3.4.8. Generating Monte Carlo#

Why do we need Monte Carlo simulated data?#

Monte Carlo (MC) data are widely used in High Energy Physics. MC simulations allow us to mimic what happens in the Belle II detector after the collisions to understand the experimental conditions and performance. MC data are processed as real data in both reconstruction and physics analyses, with the advantage that we know the “truth” (e.g. if a track observed in the CDC was originated by a muon or a pion). The more realistic the MC simulation, the better we can interpret the results obtained by analyzing collisions events.

Usually we need large MC samples (larger than the collisions dataset we want to use for the physics analysis) to avoid spurious fluctuations and to reduce uncertainties driven by the size of the MC sample. However, the MC samples that we need for our analysis don’t have to be generated by ourselves: this is one of the duty of the Data Production group. Each physics Working Group has a dedicated person (the Data Production liason) to assist the analysers and to collect their requests concerning the MC production.

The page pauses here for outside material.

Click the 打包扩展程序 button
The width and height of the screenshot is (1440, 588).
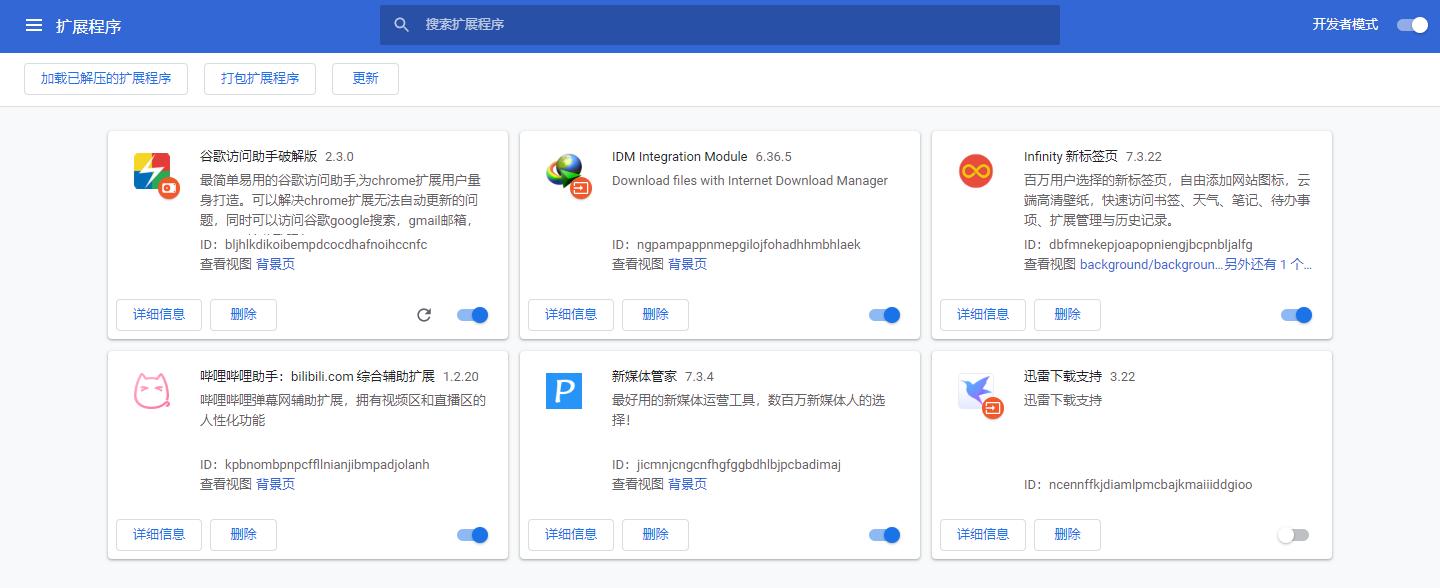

There are several reasons for discouraging the self-production of very large MC samples:

our own-generated MC sample may use an inconsistent version of the software (or conditions database, beam background, generator settings, etc.) with respect to the ones produced centrally and used by our colleagues;
we do not have the computing resources to produce large MC samples; the Data Production group uses the grid to properly handle a MC production campaign, while we can not; moreover, using a batch submission system for a private large production is not a good idea, because it takes a lot of time and, more important, we will subtract important computing resources to our colleaguers and to their jobs;
we do not have the space to store a large number of MC samples.

Question

How much disk space would you need to store mDST files equivalent to \(500\;\text{fb}^{-1}\) of generic \(B^0 \bar{B}^0\) events? You can assume an mDST size for a single \(B^0 \bar{B}^0\) event of \(10\;\text{kB}\).

Hint

The only other input we need is the cross section for for the production of \(B^0 \bar{B}^0\) events.

Solution

Knowing that the cross section for the production of \(B^0 \bar{B}^0\) events at Belle II is \(0.540\;\text{nb}\), we would need about \(2.55\;\text{TB}\) for storing such a sample.

However, we may need to produce a small MC sample by our-self: for example, we want to test a new feature of the detector simulation, or we want to test the efficiency of a new trigger line, and so on.

Warning

Don’t generate larger samples yourself, contact the Data Production liason of your physics Working Group if you need a large production of MC signal samples!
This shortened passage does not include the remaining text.